With respect to the fourth prong, "[it] would be unjust to allow a defendant to escape liability for a First Amendment violation merely because an unusually determined plaintiff persists in his protected activity...." Mendocino Envtl. Ctr. v. Mendocino County, 192 F.3d 1283, 1300 (9th Cir. 1999). The correct inquiry is to determine whether an official's acts would chill or silence a person of ordinary firmness from future First Amendment activities.

Rhodes, 408 F.3d at 568-69 (citing Mendocino Envtl. Ctr., 192 F.3d at 1300). Plaintiff has satisfied this prong for the interference with his mail, as having his mail confiscated, destroyed and/or returned to him without mailing would chill a person of ordinary firmness from future First Amendment activities.

With respect to the fifth prong, a prisoner must affirmatively allege that "'the prison authorities' retaliatory action did not advance legitimate goals of the correctional institution or was not tailored narrowly enough to achieve such goals." Rizzo, 778 F.2d at 532. Though this is not a high burden, see id. (prisoner's allegations that search was arbitrary and capricious sufficient to satisfy this inquiry), and Plaintiff appears to have met it because the behavior he attributes to Defendants appears to be arbitrary and capricious. Plaintiff has alleged that Defendants seized and destroyed his mail in front of him, without any explanation. Plaintiff has satisfied the fifth prong of a retaliation claim.

Because Plaintiff has failed to allege sufficient facts to satisfy all five prongs of his retaliation claim, the Court finds that he has failed to state a claim upon which relief could be granted.


The Court finds that Plaintiff's Complaint fails to state a claim upon which relief may be granted.
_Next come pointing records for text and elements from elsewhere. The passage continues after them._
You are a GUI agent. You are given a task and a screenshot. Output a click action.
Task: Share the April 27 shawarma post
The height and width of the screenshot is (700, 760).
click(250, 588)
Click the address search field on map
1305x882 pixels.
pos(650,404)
Plaintiff previously having taken the opportunity to amend his pleading and having failed to state a cognizable claim despite the Court's outline of what would be necessary, further amendment would be futile in this case. For the reasons stated above, the Court finds that Plaintiff's Complaint fails to set forth "sufficient factual matter, accepted as true, to 'state a claim that is plausible on its face.'" Iqbal, 129 S.Ct. at 1949 (quoting Twombly, 550 U.S. at 555).

Accordingly, it is HEREBY RECOMMENDED that Plaintiff's Complaint be dismissed, with prejudice, for failure to state a claim under § 1983 and as barred by the doctrine of res judicata. The Court also RECOMMENDS that Plaintiff not be given leave to amend.

These Findings and Recommendations are submitted to the United States District Judge assigned to the case, pursuant to the provisions of 28 U.S.C. § 636(b)(1). Within fourteen (14) days after being served with these Findings and Recommendations, any party may file written objections with the Court and serve a copy on all parties. Such a document should be captioned "Objections to Magistrate Judge's Findings and Recommendations." Any reply to the objections shall be served and filed within ten days after service of the objections. The parties are advised that failure to file objections within the specified time may waive the right to appeal the District Court's order. Martinez v. Y1st, 951 F.2d 1153 (9th Cir. 1991).